(Stored records)
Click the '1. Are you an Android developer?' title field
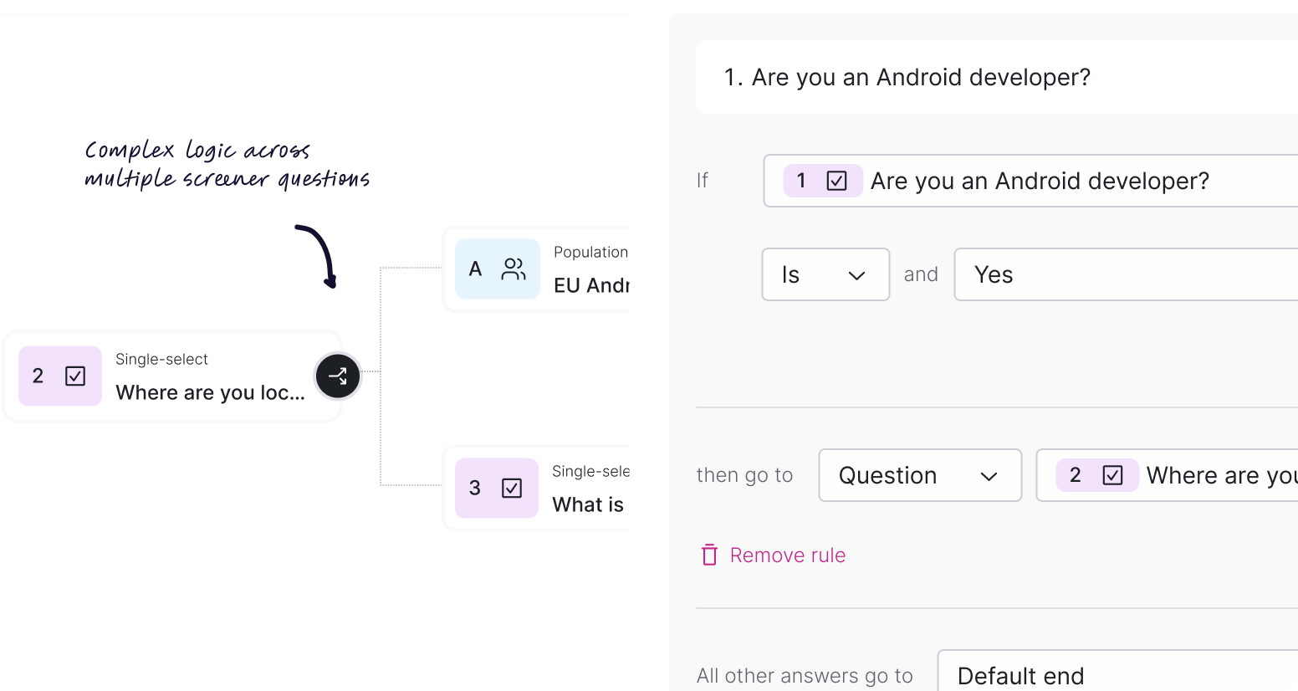Viewport: 1298px width, 691px height. click(920, 77)
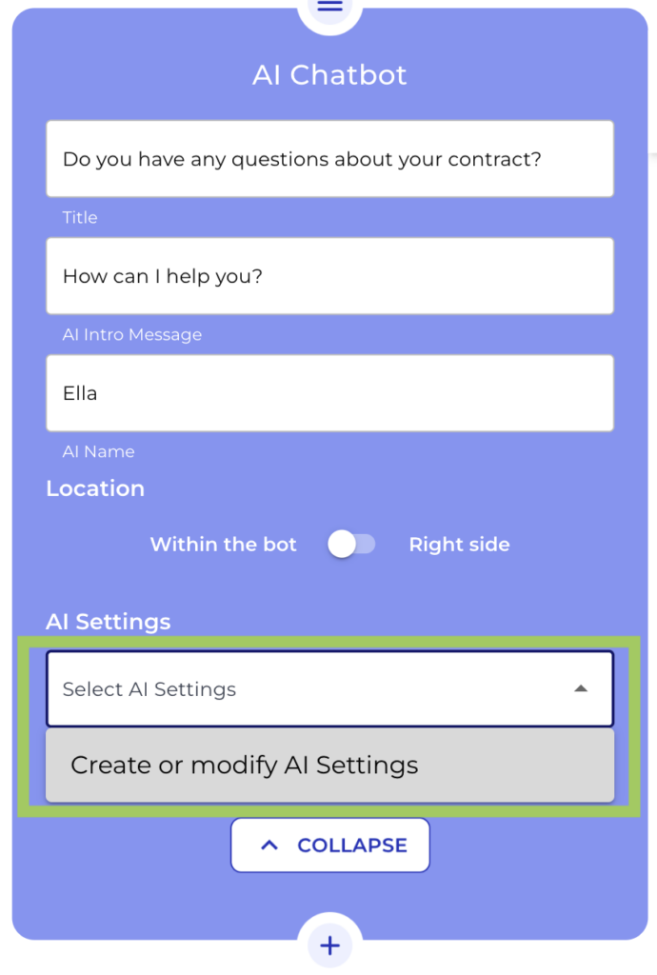Select the Title field containing How can I help you

click(329, 276)
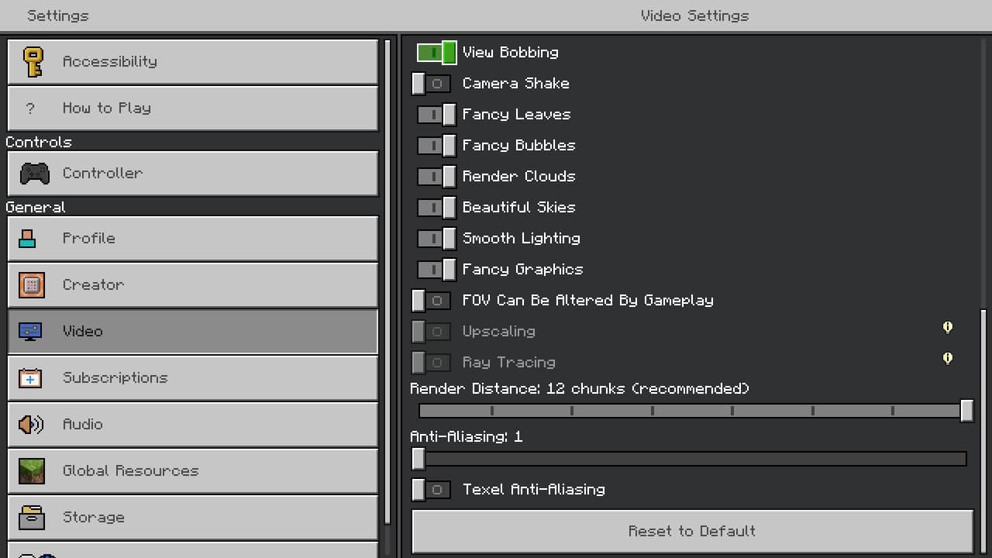Enable the Camera Shake toggle
992x558 pixels.
tap(431, 84)
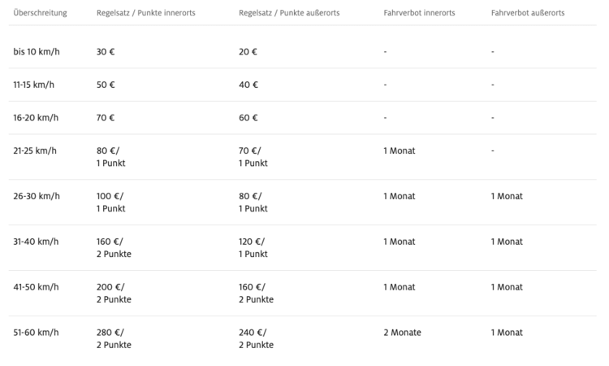This screenshot has width=609, height=366.
Task: Click the Fahrverbot außerorts column header
Action: coord(528,14)
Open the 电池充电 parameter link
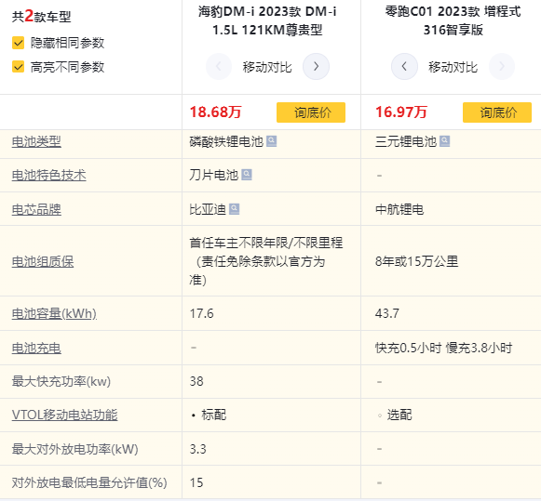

WHAT THE TASK ASKS: Nothing but the pictures should be left out when the records are retyped exactly.

EXERCISE ANSWER:
Click the '1. Are you an Android developer?' title field
Viewport: 1298px width, 691px height. click(920, 77)
Select the Title field containing How can I help you

click(329, 276)
Enable the Camera Shake toggle
992x558 pixels.
tap(431, 84)
This screenshot has width=609, height=366.
Task: Click the Fahrverbot außerorts column header
Action: coord(528,14)
Open the 电池充电 parameter link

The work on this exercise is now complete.